### Selected excerpt:
So what is the loop invariant? The algorithm will maintain the overall maximum sum and the maximum sum ending in the last element for each input prefix. The maximum sum will at all times be the greatest of all the maximum sums ending in the last element of input prefixes.

One step at a time

So how do you maintain the loop invariant at each iteration?

Notation:

  • msLast - maximum sum ending in last element of input read so far
  • A[i] - new element read from input

Let’s see the cases:

msLast at i-1 A[i] msLast at i Notes
> 0 > 0 msLast = msLast + A[i] Obvious
> 0 < 0 msLast = msLast + A[i] The maximum sum ending at i benefits from adding the positive maximum sum ending at i-1
< 0 > 0 msLast = A[i] The maximum sum ending at i is reset to also start at i because it would decrease by adding the negative maximum sum ending at i-1
< 0 < 0 msLast = A[i] Same reasoning as above, even if A[i] is now negative

So in fact there are just 2 cases:

  • msLast <= 0 => msLast = A[i]
  • msLast > 0 => msLast = msLast + A[i]

Of course, after each msLast update, you update the overall maximum sum if it is lower.

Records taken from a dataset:
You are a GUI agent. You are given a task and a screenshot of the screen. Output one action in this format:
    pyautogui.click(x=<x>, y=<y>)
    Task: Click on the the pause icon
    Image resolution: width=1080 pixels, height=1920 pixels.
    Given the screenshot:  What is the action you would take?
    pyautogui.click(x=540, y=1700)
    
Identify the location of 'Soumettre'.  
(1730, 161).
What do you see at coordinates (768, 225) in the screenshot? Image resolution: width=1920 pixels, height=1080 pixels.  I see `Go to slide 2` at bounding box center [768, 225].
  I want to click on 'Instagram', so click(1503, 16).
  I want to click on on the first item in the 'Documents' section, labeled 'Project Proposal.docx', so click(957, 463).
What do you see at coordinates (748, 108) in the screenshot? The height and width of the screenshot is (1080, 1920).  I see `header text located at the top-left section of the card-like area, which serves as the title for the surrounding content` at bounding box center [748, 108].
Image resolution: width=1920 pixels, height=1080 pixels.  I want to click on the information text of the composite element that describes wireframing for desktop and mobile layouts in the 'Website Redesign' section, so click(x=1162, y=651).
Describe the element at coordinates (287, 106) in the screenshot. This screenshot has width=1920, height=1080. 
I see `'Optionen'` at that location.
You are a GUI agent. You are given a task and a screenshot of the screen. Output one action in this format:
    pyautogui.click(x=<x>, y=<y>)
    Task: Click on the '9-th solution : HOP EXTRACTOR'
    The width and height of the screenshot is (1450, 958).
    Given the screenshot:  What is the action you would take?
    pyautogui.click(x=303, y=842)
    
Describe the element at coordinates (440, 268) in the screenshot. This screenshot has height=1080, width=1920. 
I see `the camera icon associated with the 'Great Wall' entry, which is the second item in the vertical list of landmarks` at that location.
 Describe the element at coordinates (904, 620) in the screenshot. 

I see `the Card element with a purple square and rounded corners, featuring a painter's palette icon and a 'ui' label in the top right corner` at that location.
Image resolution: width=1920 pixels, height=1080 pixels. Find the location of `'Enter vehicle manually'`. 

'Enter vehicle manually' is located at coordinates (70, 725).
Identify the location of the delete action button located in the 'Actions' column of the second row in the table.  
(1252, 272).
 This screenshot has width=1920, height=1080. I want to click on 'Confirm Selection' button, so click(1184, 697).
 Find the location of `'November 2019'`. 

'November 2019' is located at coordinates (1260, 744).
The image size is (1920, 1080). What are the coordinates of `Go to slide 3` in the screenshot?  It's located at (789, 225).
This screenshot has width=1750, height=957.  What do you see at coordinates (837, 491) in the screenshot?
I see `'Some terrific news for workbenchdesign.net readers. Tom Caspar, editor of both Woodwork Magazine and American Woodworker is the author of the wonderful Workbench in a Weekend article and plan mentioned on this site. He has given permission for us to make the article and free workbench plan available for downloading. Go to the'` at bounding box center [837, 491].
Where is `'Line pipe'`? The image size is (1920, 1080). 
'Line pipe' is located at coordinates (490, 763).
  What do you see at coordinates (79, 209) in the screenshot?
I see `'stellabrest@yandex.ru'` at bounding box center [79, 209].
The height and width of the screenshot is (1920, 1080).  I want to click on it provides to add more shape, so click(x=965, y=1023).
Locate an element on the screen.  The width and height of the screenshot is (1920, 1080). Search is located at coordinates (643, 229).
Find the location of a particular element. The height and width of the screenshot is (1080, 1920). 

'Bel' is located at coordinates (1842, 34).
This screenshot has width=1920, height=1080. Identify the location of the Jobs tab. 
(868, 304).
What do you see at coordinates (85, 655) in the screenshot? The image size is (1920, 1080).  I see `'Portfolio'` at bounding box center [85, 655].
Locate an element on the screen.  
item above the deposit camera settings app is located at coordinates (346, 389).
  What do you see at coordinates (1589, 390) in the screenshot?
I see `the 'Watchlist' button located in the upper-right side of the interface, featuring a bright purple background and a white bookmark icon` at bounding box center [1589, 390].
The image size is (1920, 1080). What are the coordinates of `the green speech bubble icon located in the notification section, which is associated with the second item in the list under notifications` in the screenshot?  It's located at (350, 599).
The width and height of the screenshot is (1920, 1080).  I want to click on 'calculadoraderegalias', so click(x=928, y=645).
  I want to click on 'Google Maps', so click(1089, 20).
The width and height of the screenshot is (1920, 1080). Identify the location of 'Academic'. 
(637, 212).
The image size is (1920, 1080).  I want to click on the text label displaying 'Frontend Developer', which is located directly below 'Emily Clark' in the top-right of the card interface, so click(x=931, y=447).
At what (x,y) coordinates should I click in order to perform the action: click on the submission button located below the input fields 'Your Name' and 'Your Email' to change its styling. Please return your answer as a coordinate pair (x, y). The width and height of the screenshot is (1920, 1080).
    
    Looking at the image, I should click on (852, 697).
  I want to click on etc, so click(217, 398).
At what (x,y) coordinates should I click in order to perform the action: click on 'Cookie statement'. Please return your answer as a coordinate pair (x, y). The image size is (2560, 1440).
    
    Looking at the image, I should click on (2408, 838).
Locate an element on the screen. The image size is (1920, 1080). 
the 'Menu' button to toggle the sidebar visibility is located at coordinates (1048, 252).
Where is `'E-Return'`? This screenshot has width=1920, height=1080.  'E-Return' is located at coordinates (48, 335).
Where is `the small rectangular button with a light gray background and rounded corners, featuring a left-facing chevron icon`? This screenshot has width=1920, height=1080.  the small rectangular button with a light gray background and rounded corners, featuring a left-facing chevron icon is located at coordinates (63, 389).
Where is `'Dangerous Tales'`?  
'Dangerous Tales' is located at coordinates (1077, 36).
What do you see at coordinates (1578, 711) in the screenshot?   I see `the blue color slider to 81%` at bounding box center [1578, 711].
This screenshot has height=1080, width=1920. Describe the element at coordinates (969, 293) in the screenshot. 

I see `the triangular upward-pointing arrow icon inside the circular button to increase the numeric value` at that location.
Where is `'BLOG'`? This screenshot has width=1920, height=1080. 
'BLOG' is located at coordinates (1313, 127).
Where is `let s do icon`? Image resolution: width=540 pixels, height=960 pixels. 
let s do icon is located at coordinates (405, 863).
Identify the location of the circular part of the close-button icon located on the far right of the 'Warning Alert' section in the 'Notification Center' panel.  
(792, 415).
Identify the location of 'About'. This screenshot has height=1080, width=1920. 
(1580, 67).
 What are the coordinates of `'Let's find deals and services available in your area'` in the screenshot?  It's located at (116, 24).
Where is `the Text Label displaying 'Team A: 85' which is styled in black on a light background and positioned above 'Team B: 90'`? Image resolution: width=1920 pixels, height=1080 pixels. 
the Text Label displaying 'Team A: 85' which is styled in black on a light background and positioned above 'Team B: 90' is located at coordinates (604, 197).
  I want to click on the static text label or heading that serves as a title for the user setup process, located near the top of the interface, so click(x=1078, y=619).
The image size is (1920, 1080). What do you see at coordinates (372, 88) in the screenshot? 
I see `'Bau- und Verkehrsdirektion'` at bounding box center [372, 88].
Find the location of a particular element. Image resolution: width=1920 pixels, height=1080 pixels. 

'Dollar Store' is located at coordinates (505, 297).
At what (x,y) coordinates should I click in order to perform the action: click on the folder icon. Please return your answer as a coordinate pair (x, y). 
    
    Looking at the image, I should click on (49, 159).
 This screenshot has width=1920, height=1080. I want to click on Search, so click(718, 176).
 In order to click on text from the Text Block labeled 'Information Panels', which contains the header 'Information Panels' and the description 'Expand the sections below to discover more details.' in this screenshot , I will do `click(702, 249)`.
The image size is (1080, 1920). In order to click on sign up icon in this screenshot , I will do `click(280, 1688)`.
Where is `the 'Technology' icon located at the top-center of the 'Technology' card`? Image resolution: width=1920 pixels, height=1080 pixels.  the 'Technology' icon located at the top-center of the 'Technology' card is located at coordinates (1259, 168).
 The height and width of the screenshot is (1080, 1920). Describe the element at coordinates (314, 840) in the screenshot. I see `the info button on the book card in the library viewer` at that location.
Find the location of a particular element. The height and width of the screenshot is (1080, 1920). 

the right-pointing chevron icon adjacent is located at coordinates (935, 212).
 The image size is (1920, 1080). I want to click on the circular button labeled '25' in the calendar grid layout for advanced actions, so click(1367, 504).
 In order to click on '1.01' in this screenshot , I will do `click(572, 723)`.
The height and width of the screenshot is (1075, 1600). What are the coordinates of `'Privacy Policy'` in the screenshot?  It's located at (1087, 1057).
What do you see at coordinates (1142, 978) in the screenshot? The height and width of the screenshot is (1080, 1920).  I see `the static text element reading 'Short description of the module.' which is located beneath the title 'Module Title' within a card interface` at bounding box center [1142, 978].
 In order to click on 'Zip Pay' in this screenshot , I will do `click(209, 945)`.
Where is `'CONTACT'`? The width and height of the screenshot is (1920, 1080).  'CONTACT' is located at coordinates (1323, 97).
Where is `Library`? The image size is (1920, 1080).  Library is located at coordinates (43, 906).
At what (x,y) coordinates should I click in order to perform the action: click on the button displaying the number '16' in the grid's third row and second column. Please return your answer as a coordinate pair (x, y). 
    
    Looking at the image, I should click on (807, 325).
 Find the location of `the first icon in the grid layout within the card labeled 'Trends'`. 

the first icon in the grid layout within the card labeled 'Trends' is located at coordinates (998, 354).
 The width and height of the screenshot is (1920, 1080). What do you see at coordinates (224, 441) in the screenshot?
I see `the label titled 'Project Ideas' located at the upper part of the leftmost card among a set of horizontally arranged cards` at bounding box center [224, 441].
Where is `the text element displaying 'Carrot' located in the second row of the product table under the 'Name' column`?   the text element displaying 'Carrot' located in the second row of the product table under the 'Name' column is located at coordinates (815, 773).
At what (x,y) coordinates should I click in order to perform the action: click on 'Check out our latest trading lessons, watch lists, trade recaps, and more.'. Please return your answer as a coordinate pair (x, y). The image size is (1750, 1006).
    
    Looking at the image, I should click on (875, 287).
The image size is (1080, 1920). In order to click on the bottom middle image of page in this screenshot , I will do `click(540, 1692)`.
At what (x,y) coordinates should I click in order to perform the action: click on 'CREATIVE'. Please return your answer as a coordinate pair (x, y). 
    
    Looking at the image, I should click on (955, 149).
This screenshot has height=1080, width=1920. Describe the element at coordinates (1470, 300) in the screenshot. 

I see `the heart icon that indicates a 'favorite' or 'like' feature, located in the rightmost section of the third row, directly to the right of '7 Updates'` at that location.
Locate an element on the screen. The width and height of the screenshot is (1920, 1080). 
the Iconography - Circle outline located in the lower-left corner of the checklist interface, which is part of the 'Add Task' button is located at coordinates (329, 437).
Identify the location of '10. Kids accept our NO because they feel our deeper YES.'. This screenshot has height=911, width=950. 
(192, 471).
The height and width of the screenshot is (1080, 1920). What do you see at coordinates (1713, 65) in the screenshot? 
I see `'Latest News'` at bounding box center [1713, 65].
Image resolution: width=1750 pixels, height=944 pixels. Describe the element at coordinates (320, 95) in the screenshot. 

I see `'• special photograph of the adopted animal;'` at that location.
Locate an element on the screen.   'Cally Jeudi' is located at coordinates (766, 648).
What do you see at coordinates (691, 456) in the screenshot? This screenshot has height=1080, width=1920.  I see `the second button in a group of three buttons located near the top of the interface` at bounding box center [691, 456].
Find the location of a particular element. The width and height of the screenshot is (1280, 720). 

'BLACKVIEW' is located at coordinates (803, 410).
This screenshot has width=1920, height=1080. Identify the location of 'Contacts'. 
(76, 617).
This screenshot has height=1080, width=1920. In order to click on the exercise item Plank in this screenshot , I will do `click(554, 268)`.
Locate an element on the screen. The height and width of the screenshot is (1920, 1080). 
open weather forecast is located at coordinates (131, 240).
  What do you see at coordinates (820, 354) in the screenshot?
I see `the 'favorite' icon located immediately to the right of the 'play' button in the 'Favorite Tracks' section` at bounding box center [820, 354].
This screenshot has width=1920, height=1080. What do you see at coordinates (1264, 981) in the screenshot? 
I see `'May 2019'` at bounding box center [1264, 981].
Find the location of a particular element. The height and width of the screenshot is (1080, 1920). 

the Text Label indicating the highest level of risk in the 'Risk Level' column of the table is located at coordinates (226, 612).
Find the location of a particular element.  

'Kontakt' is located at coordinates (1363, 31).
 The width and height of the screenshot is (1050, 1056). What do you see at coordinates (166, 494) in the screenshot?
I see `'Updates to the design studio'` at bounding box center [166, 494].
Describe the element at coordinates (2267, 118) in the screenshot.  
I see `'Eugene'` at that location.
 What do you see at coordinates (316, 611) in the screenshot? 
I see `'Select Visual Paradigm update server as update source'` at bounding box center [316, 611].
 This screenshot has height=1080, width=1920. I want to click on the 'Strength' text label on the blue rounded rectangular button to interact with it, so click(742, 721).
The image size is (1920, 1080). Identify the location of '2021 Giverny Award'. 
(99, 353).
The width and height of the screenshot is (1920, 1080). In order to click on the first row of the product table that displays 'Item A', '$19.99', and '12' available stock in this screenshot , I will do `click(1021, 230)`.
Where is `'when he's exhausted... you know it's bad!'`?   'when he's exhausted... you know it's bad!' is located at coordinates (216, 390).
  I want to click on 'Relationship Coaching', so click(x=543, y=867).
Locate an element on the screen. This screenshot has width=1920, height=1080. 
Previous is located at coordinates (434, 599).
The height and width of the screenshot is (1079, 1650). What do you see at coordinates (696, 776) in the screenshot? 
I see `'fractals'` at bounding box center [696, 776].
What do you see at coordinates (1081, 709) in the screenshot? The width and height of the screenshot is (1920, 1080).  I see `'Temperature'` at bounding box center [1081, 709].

### Exercise description:
Extend the explanation of the maximum-sum loop invariant, starting after its final sentence.

### Result below:
Once you designed the loop invariant, and designed the single step needed to maintain the loop invariant between iterations, writing the code for the algorithm becomes a mechanical operation. It is almost not worth adding the code, but will put it here for reference anyway.

The code

int maxSum(int[] A) {
    //let's say empty array has 0 max sum - but you could throw as well
    if (A.length == 0) return 0; 
    //setting up the loop invariant variables
    //the overall max sum for input read so far - the output we need
    int ms = A[0];
    //the max sum for the sequence ending in the last element of input read so far
    int msLast = A[0];

    for (int i = 1; i < A.length; i++) {
        if (msLast <= 0) {
            msLast = A[i];
        } else {
            msLast += A[i];
        }
        ms = Math.max(ms, msLast);
    }
    return ms;
}

The dynamic programming solution using principles in “How to Think About Algorithms” book

So now your interviewers says: “But I wanted a cool dynamic programming solution!”.

What would be the steps? Do you start thinking of arrays and what could you put in them? No.

Frame the problem recursively

What are the sub-problems? Naturally, you can consider the prefixes of the input.

How to solve a bigger problem from sub-problems?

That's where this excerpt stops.